They said high cholesterol, high blood pressure and a family history of heart disease were the strongest predictors of a woman's heart disease risk.

Many variations of genes have been identified that are associated with a higher risk of heart disease, but combining them into a risk prediction score did not help researchers find which women in a study of 19,000 participants would eventually develop the disease.

They found that after adjusting for traditional heart risk factors, a genetic risk score that combined 101 so-called single nucleotide polymorphisms or SNPs -- a single-letter change in the genetic code -- was not useful in predicting heart disease risk.

For years, teams have been using a tool called a genome-wide association study, in which researchers compare the genomes of people with a disease to those of healthy people, to look for common genetic differences that could help predict disease.

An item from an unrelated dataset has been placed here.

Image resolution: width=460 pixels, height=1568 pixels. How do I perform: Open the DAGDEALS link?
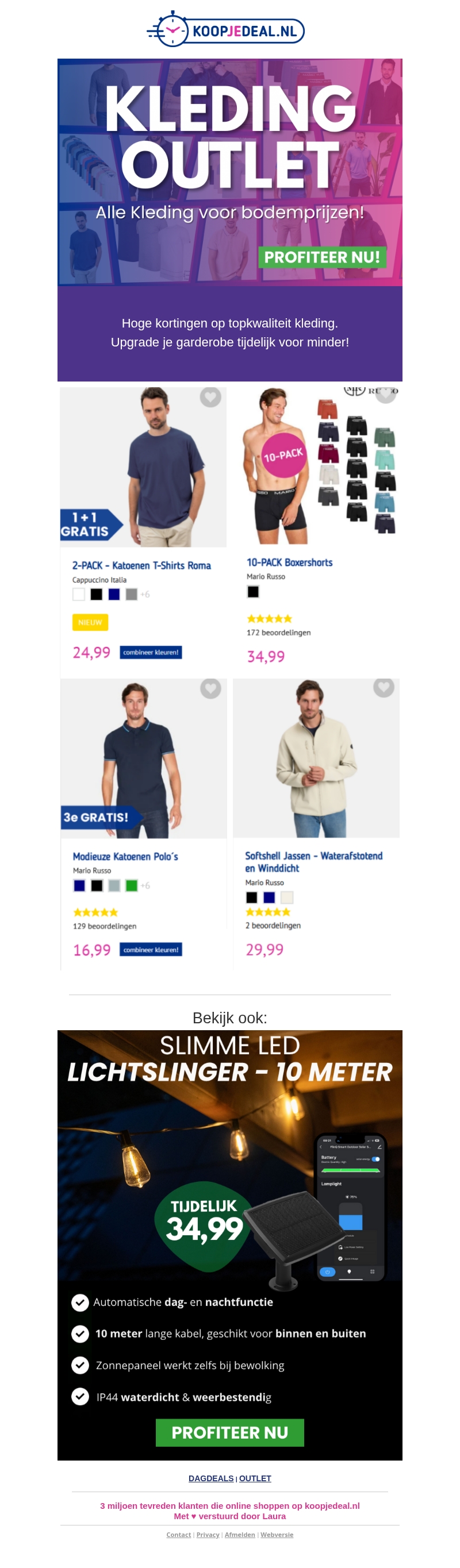[x=211, y=1478]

While multiple genetic markers associated with cardiovascular disease have been identified by genome-wide association studies, their aggregate effect on risk beyond traditional factors is uncertain, particularly among women, Nina Paynter of Brigham and Women's Hospital in Boston, and colleagues wrote in the Journal of the American Medical Association.

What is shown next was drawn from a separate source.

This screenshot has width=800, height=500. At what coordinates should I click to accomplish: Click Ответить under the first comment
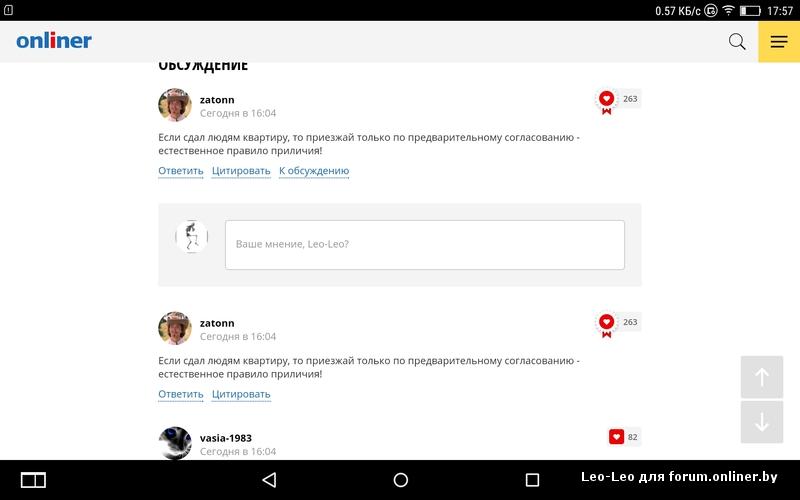(181, 171)
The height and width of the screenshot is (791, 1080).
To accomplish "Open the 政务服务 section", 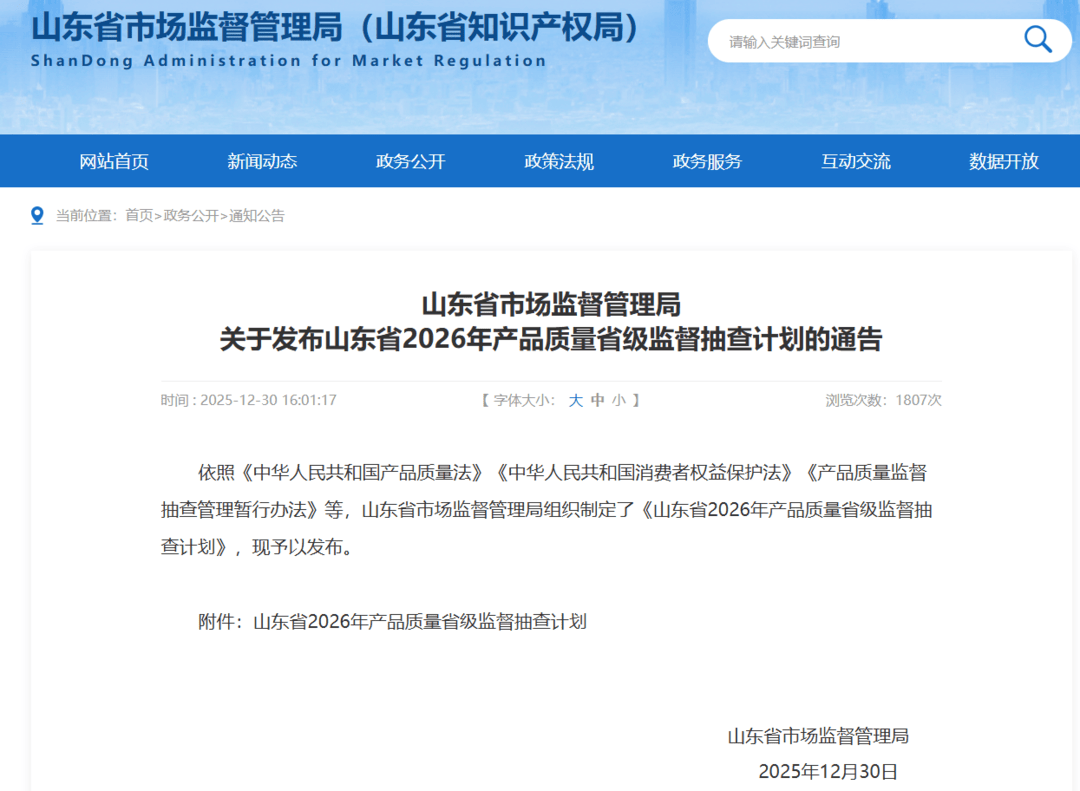I will tap(706, 161).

The team developed two genetic risk scores based on genetic markers known to be associated with either heart disease or factors that cause heart disease, such as high cholesterol.

During follow-up, women in the study had 199 heart attacks, 203 strokes, 63 deaths from heart disease and 312 procedures to open blocked arteries.

After adjusting for traditional heart disease factors, such as blood pressure and total cholesterol, the genetic risk score was not associated with heart disease risk.

Instead, they found that family history of an early heart attack was one of the biggest independent risk factors.

Our findings confirm the importance of family history of cardiovascular disease, which integrates shared genetics, shared behaviors, and environmental factors, Paynter and colleagues wrote.

While the importance of genetic data in understanding biology and etiology is unchallenged, we did not find evidence in this study of more than 19,000 women to incorporate the current body of known genetic markers into formal clinical tools for cardiovascular risk assessment, they wrote.